**Required action:** Repeat exactly the lines that run from the start of the records below to the line with "The height and width of the screenshot is (416, 739).", including both of those lines but not the pictures.

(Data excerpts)
------
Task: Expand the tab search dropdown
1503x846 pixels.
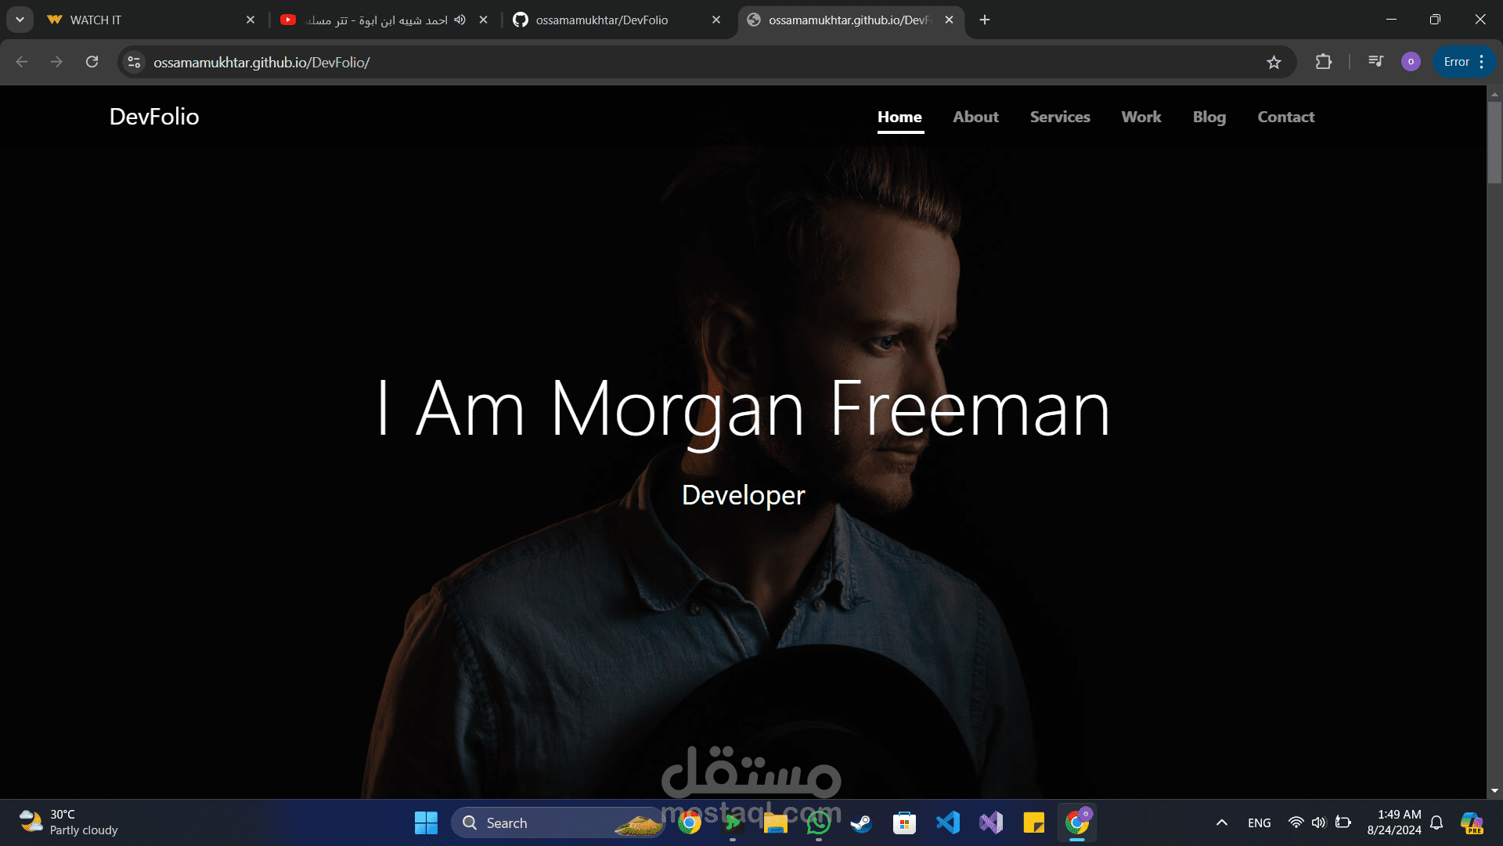Action: click(x=20, y=20)
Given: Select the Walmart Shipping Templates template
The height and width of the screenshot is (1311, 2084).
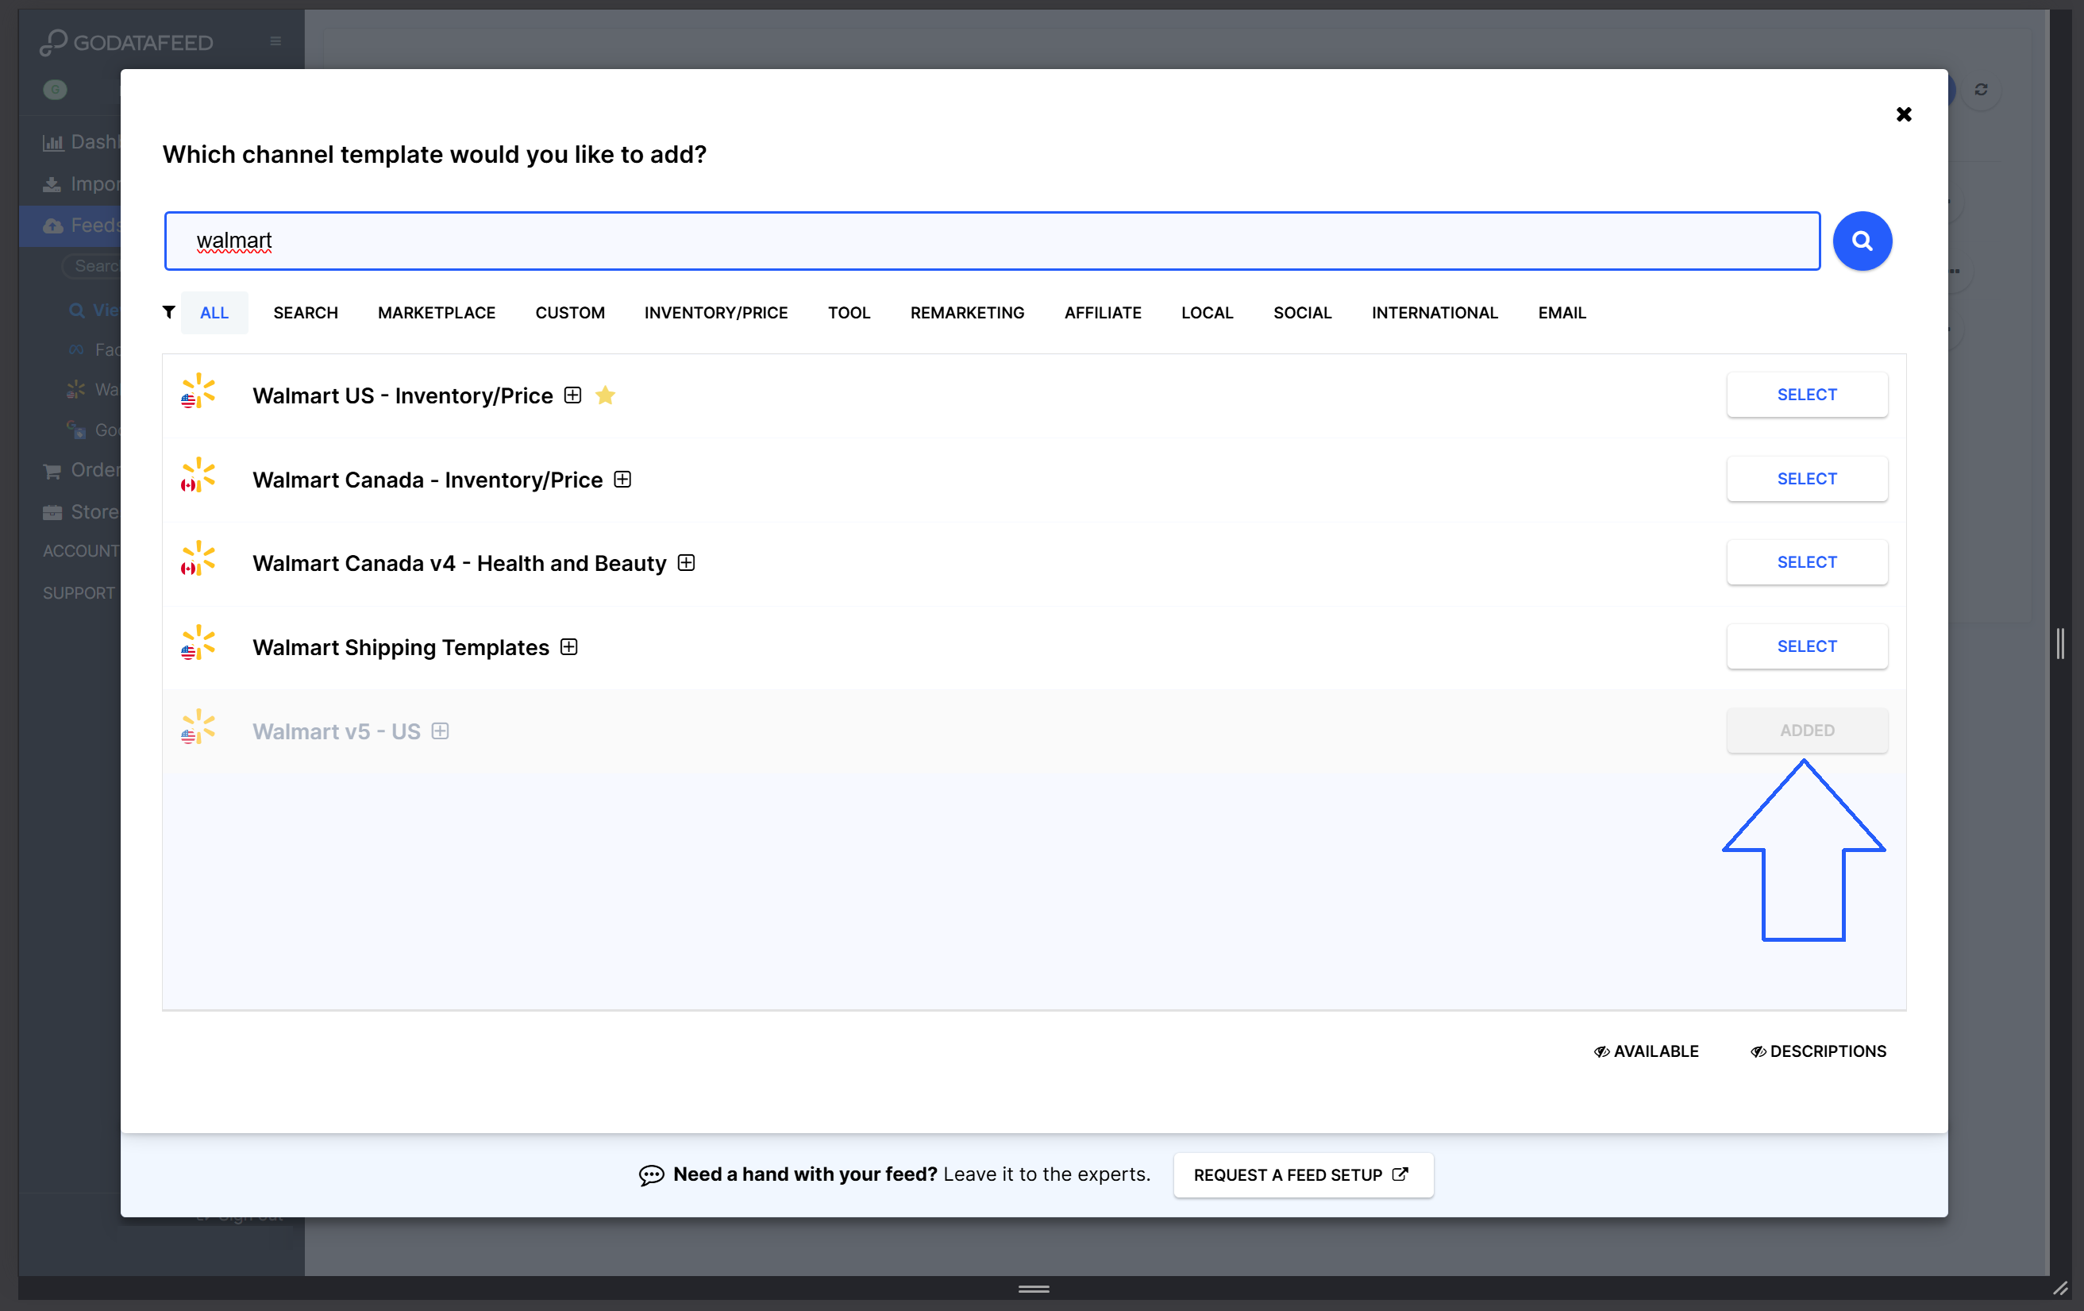Looking at the screenshot, I should pos(1806,646).
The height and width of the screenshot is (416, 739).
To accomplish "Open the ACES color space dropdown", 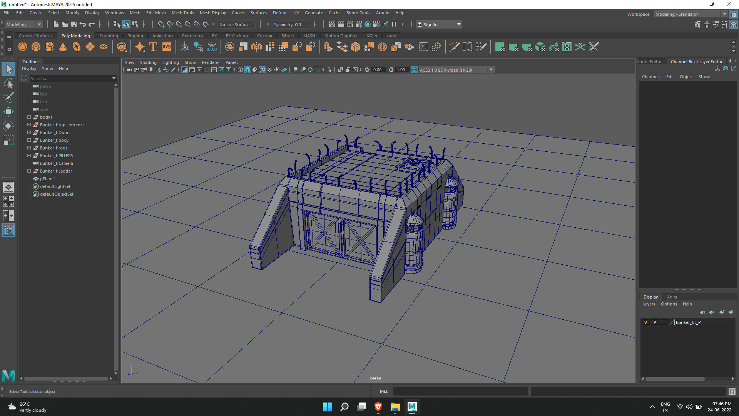I will tap(491, 70).
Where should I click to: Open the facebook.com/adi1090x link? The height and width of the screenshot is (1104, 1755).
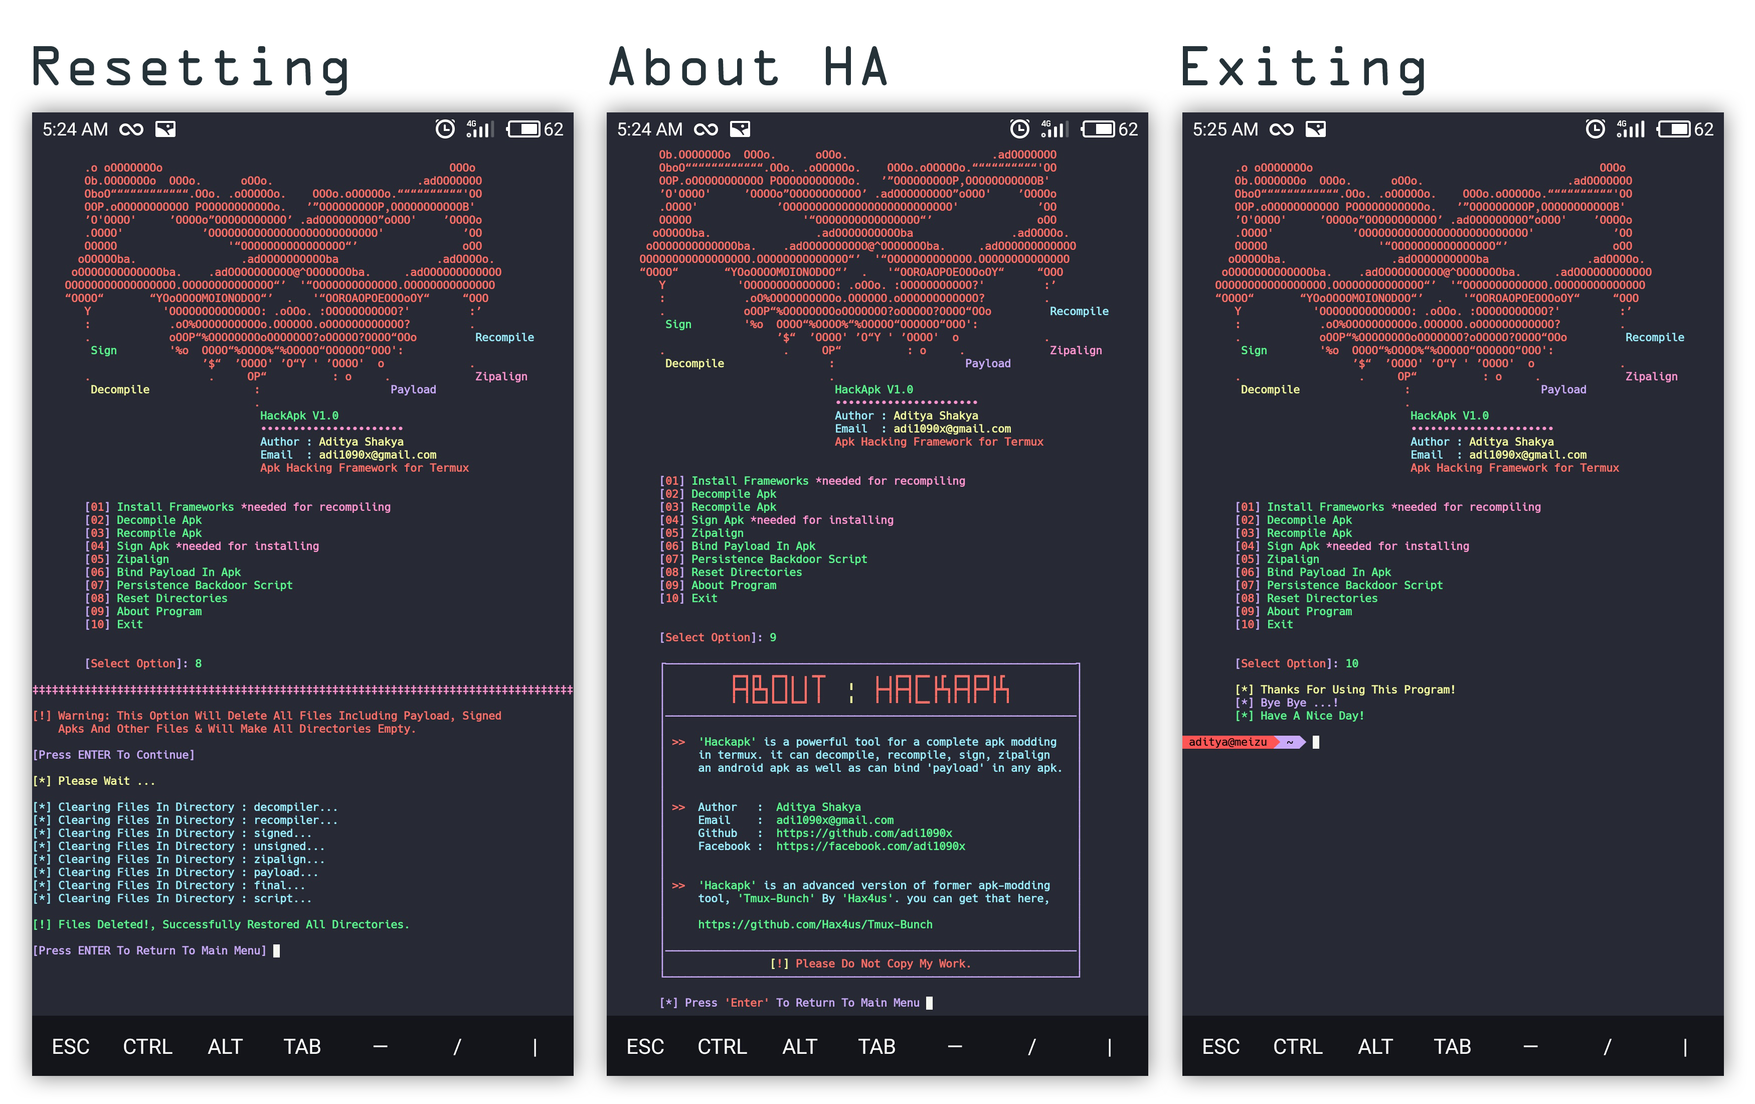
------
**Result of this exercise:**
Task: Expand the tab search dropdown
1503x846 pixels.
Action: click(x=20, y=20)
Given: Select the Walmart Shipping Templates template
The height and width of the screenshot is (1311, 2084).
Looking at the screenshot, I should pos(1806,646).
The height and width of the screenshot is (416, 739).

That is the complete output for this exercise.